UN MATCH DEL DESTINO
Hay conexiones que desafían la lógica del tiempo. Para Antonella Troche Grassi y Alejandro Rubén Velásquez Molinas bastaron solo 10 días desde la vez que se cruzaron en el trabajo para saber que sus vidas estarían ligadas para siempre. “Fue todo muy rápido, pero ya había match desde el momento cero. Es más, la noche que le conocí, le escribí a mi mejor amiga a decir que me enamoré”, recuerda ella.
Tras tres años de un noviazgo vibrante, la sorpresa llegó el 20 de febrero de 2025 en Punta del Este. Bajo el impresionante atardecer de Casapueblo, Alejandro planeó una propuesta que dejó sin palabras a Anto y marcó el inicio de un año y medio de preparativos para el gran día.

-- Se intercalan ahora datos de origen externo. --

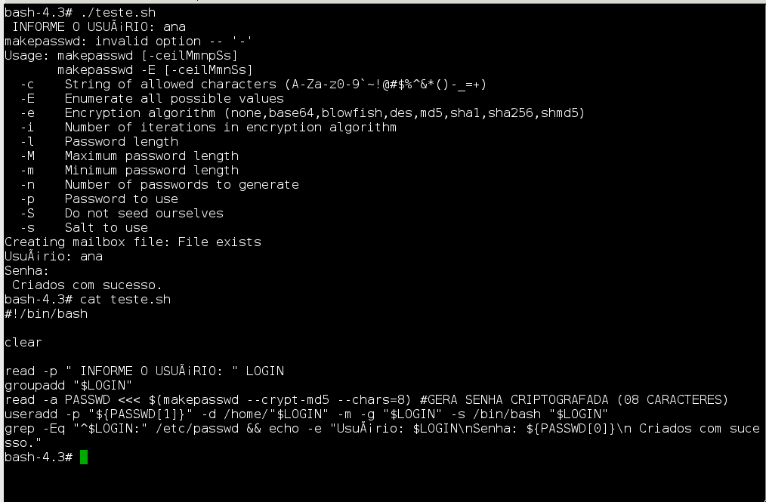Click the '-S' Do not seed ourselves line
Image resolution: width=766 pixels, height=502 pixels.
click(122, 213)
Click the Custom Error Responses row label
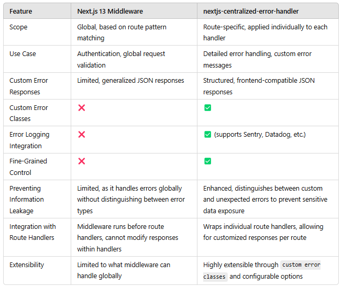 tap(29, 86)
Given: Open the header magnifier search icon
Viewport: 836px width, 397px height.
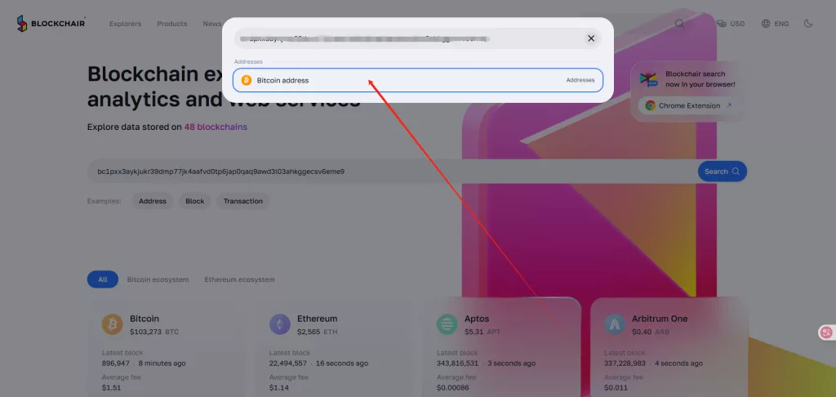Looking at the screenshot, I should pyautogui.click(x=679, y=24).
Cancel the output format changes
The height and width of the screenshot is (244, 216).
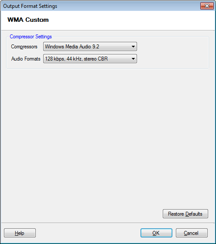coord(192,233)
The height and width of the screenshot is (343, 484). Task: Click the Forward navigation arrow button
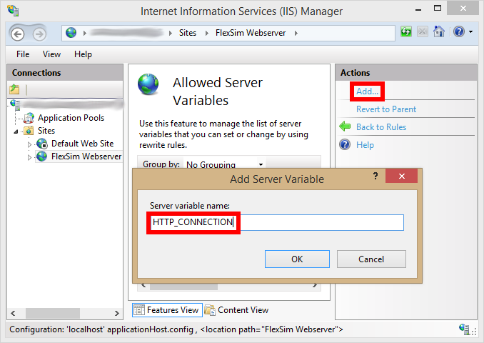coord(39,33)
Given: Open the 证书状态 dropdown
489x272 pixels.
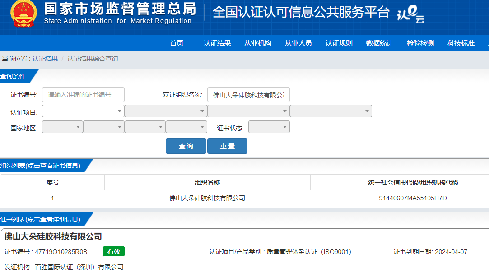Looking at the screenshot, I should pyautogui.click(x=269, y=127).
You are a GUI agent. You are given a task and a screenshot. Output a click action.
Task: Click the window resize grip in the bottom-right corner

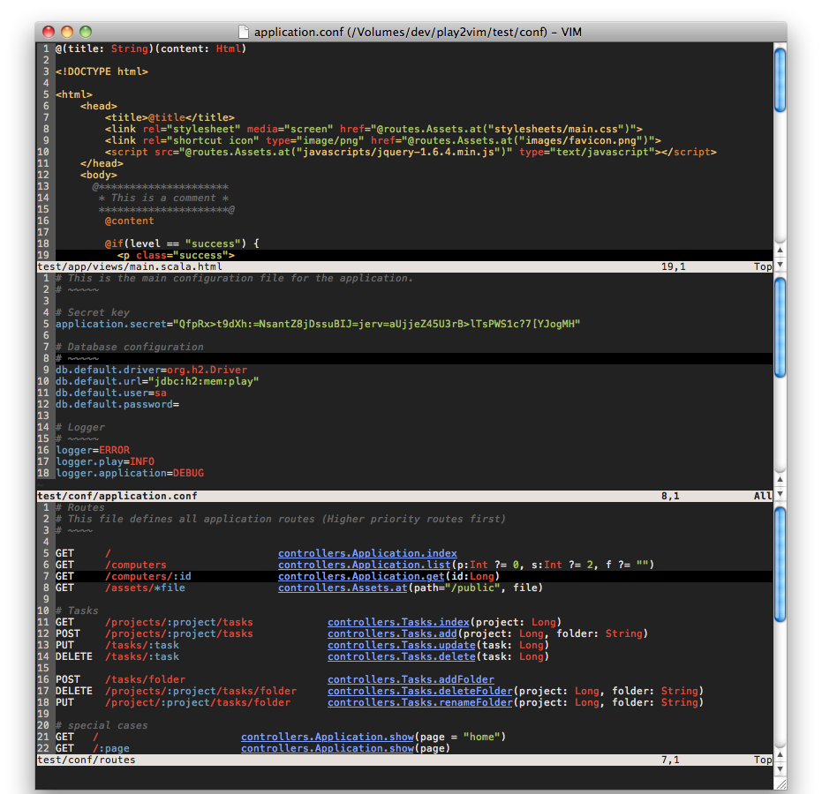pos(783,784)
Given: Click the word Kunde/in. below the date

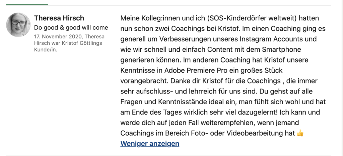Looking at the screenshot, I should 46,49.
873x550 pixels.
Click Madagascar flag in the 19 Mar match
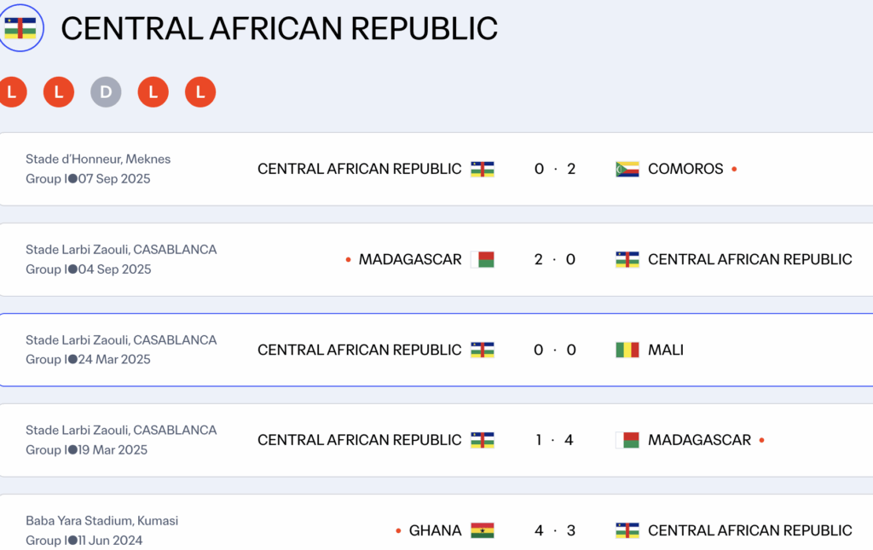click(627, 440)
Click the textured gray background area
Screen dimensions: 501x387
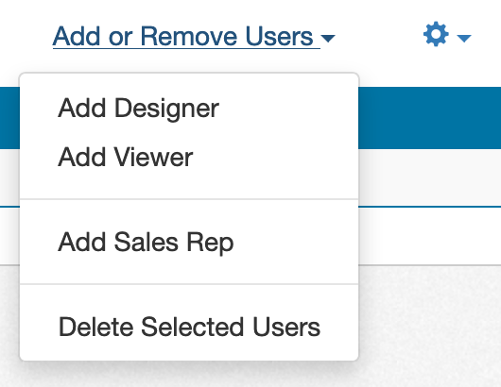[x=429, y=326]
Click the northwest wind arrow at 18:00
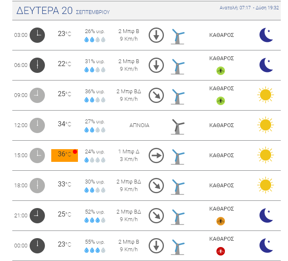The width and height of the screenshot is (288, 261). (156, 186)

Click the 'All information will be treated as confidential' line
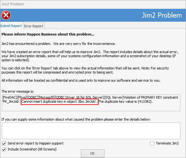(x=81, y=80)
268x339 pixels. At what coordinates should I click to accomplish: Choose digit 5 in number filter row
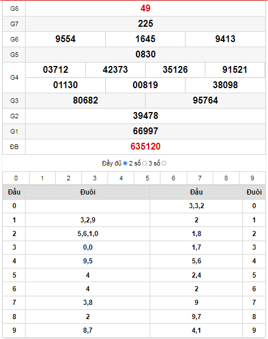(x=147, y=178)
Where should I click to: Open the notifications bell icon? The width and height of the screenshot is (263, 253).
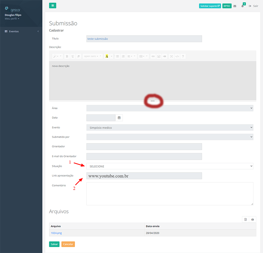(243, 6)
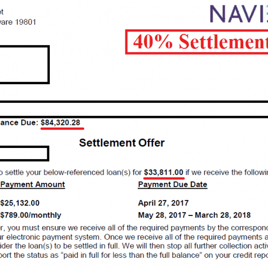Viewport: 268px width, 268px height.
Task: Click the red 40% Settlement stamp
Action: point(197,42)
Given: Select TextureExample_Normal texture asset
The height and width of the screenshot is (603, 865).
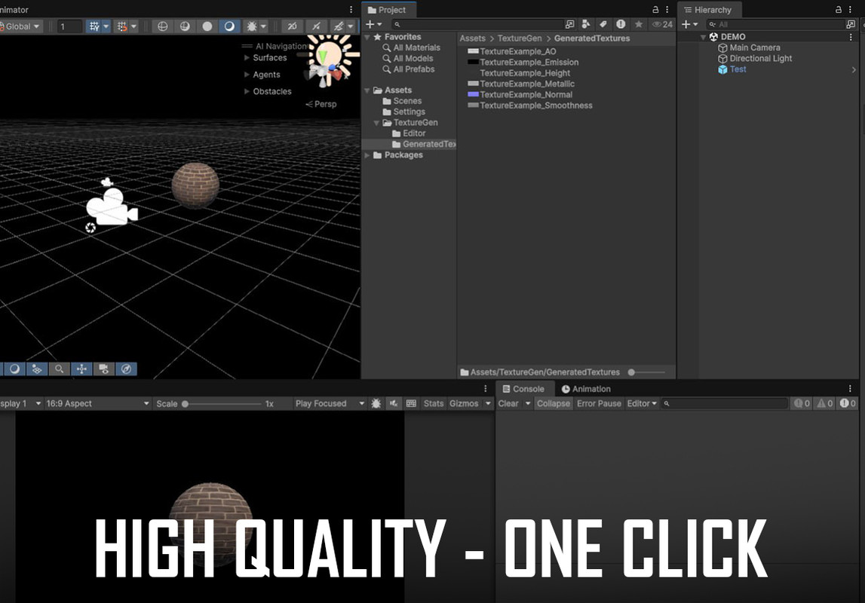Looking at the screenshot, I should click(x=526, y=95).
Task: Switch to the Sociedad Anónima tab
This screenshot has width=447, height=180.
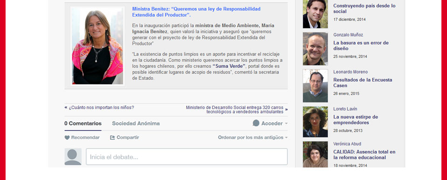Action: point(135,123)
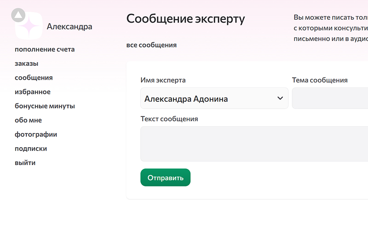
Task: Open the избранное section
Action: [x=33, y=92]
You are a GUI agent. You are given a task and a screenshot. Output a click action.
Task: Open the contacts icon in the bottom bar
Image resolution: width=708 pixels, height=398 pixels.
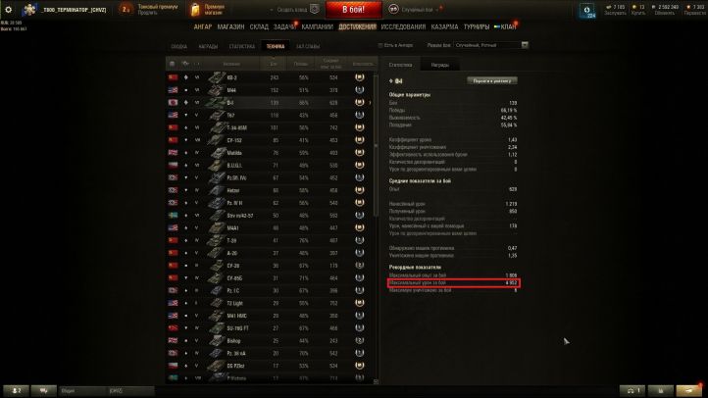coord(17,390)
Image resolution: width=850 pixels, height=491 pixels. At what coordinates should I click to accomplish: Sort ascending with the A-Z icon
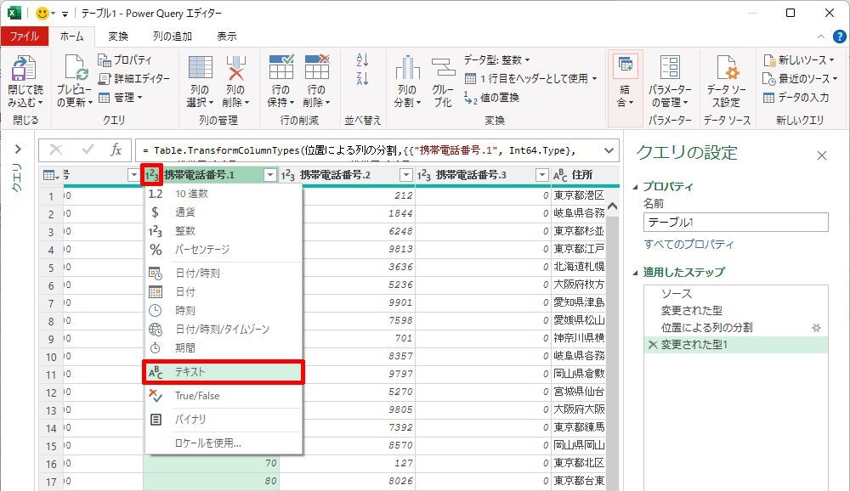[363, 60]
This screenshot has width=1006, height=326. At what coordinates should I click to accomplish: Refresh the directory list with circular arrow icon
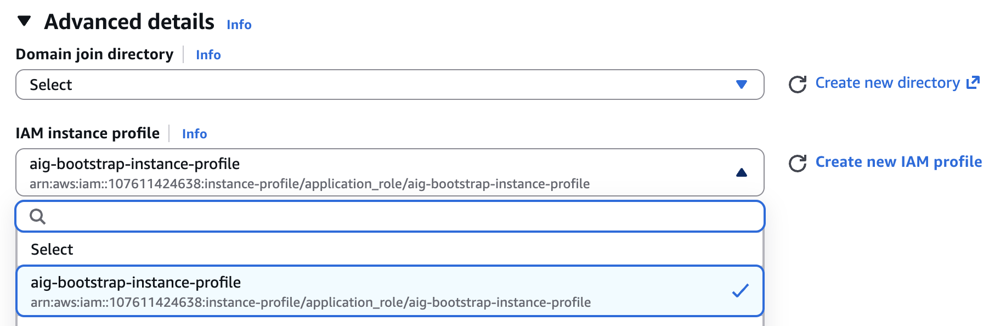798,85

La ceremonia religiosa fue celebrada en la iglesia Sagrados Corazones y el momento de máxima emoción se dio durante el intercambio de alianzas, ese sello de amor que ambos guardarán como el instante más significativo de sus vidas.
El look de la novia consistió en una colaboración de talentos: el vestido lo diseñó Tamara Maluff para La Paix, con la ayuda de Moderna, por Mary Fernández.
El ingreso a la fiesta, en el salón Óscar Pérez Uribe del Club Centenario, fue inolvidable: guiados por la profesora de danza Martina Conti, amiga de la pareja, entraron con el tema Can’t Take My Eyes Off You. Aunque los nervios hicieron de las suyas en el primer intento, la magia de la noche les permitió repetir el baile antes del final y lograron una ejecución perfecta que planean repetir en cada aniversario, para toda la vida.
Tras la celebración, los recién casados planean su próxima aventura: una luna de miel en Europa programada para setiembre.